Entries supplied
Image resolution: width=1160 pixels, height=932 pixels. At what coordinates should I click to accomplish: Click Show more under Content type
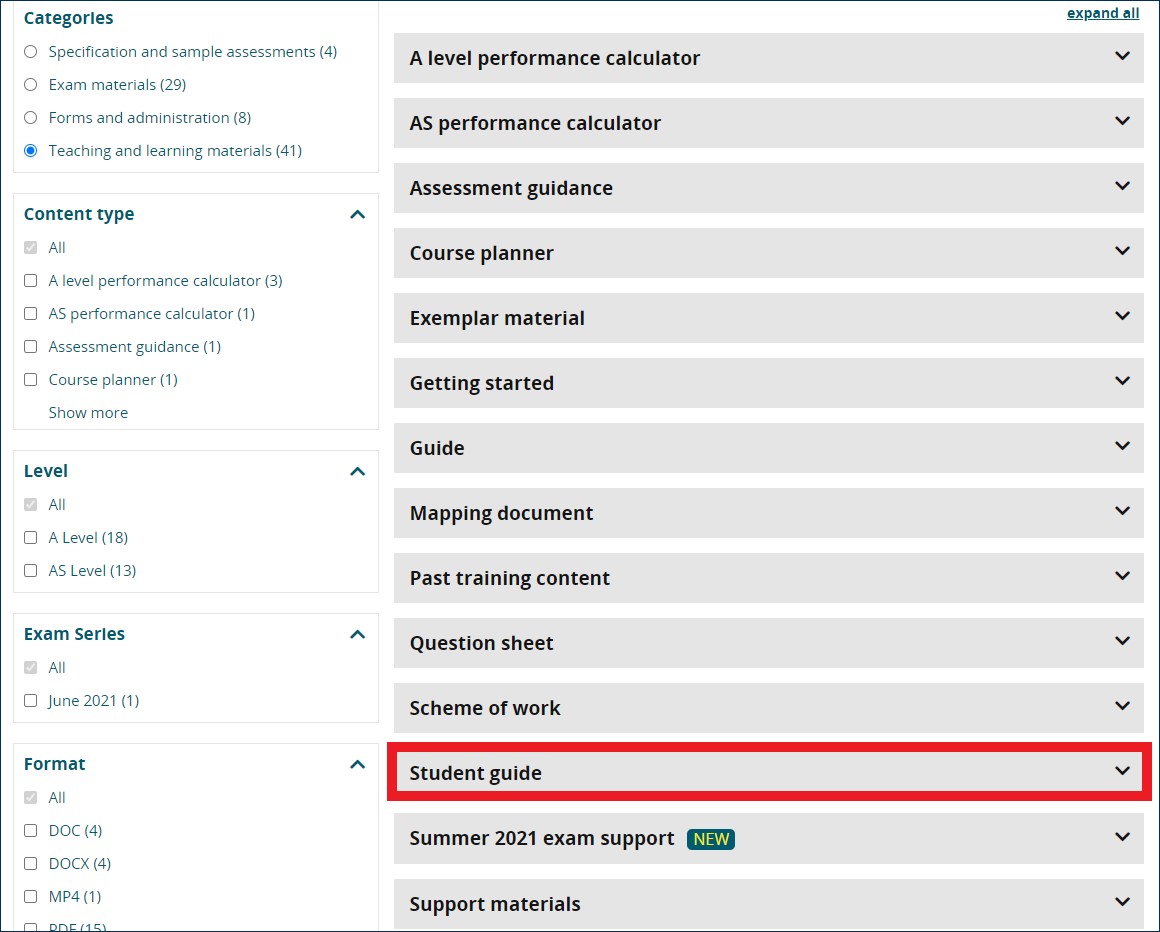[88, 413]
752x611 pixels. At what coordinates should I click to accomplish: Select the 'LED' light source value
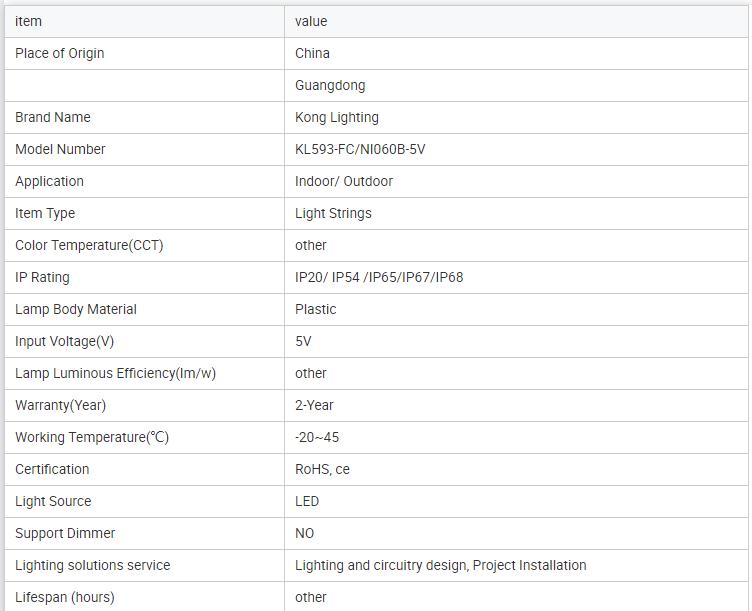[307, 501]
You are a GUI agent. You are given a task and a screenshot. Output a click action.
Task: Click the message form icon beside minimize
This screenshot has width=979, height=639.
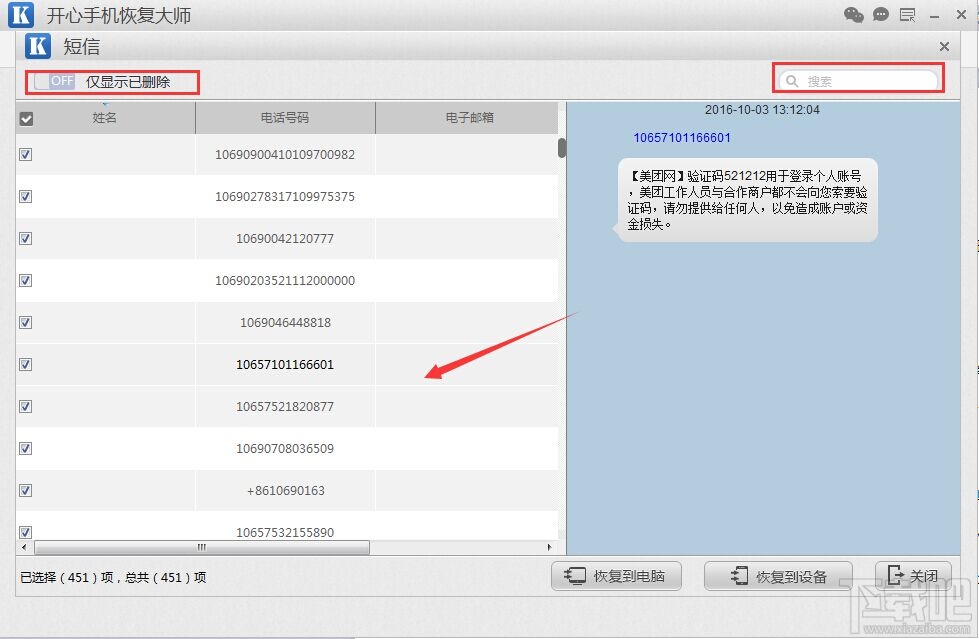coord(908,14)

Requirement
Everything in the data except the pictures must be transcribed exactly.

Finished task
Image resolution: width=1160 pixels, height=932 pixels. At what coordinates should I click to accomplish: Click Show more under Content type
[88, 413]
752x611 pixels. At what coordinates should I click to accomplish: Select the 'LED' light source value
[307, 501]
You are a GUI agent. You are given a task and a screenshot. Output a click action.
Task: Click the message form icon beside minimize
This screenshot has width=979, height=639.
coord(908,14)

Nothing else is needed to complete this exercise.